L’État s’est coupé les bras
Si les cabinets sont généralement méconnus du grand public, les révélations sur leur rôle dans la gestion catastrophique de la pandémie semblent avoir enfin soulevé quelques questions concernant leur légitimité. La controverse changera-t-elle la donne ? « Le problème, aujourd’hui, c’est que nous n’avons plus le choix [que de recourir aux consultants] », regrette Arnaud Bontemps, haut fonctionnaire et porte-parole du collectif Nos services publics, créé en avril 2021 par des fonctionnaires. « Trop souvent, l’État externalise parce que les règles juridiques l’empêchent de faire autrement », déplore-t-il. À partir des années 1990, alors que l’orthodoxie budgétaire gagne du terrain, plusieurs normes sont mises en place pour limiter les dépenses publiques. Parmi celles-ci, l’établissement, en 2006, d’un plafond d’emplois en équivalent temps plein à tout ministère, service ou opérateur de l’État, ou encorela « fongibilité asymétrique des crédits » qui permet d’utiliser le budget de personnel vers d’autres dépenses mais interdit l’inverse, dans l’optique d’inciter à la réduction des effectifs. Des mesures auxquelles s’ajoute le non-remplacement d’un fonctionnaire sur deux partant en retraite sous le mandat de Nicolas Sarkozy, menant à la suppression de plus de 180 000 agents de la fonction publique d’État entre 2006 et 2018. Ces contraintes budgétaires incitent paradoxalement l’État à recourir à des prestations externes, dont celles des consultants, souvent moins qualifiés et plus onéreux (le coût du recours à un consultant spécialisé peut s’élever à 1 500 euros hors taxes par jour). Le collectif Nos services publics chiffre ainsi le montant total des prestations de service de la puissance publique à 43 milliards d’euros au minimum. Si ce chiffre inclut les missions auprès de cabinets, il est toutefois impossible de l’évaluer précisément car il n’est pas rendu public.

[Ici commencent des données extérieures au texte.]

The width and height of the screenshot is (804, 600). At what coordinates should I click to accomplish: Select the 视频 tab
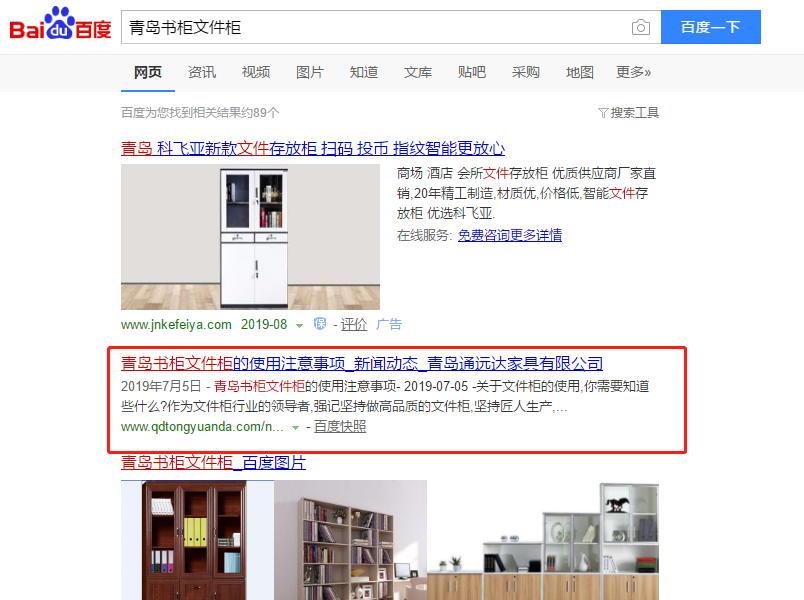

Cette tendance apparaît difficilement réversible. « Il y a une forme de prophétie autoréalisatrice dans le recours aux cabinets de conseil. Très souvent, ce recours est justifié par le fait qu’il n’y aurait pas les compétences en interne pour effectuer les missions. Et en fait, en recourant de manière quasiment systématique pour certaines prestations intellectuelles à des cabinets de conseil, on n’investit plus dans l’adaptation des compétences qui existent en interne », déplore Prune Helfter-Noah, co-porte-parole de Nos services publics. « Les pouvoirs publics se coupent les bras, abonde Arnaud Bontemps. Nous perdons la maîtrise sur la qualité du service public que nous rendons à nos citoyens. » Contactés par e-mail, les cabinets KPMG, EY et Capgemini n’ont pas répondu favorablement à notre demande d’entretien. McKinsey et BCG n’ont, quant à eux, pas répondu à nos sollicitations. Les managers et associés de la consultocratie, « well developed » ou non, n’ont pas de comptes à rendre à la démocratie.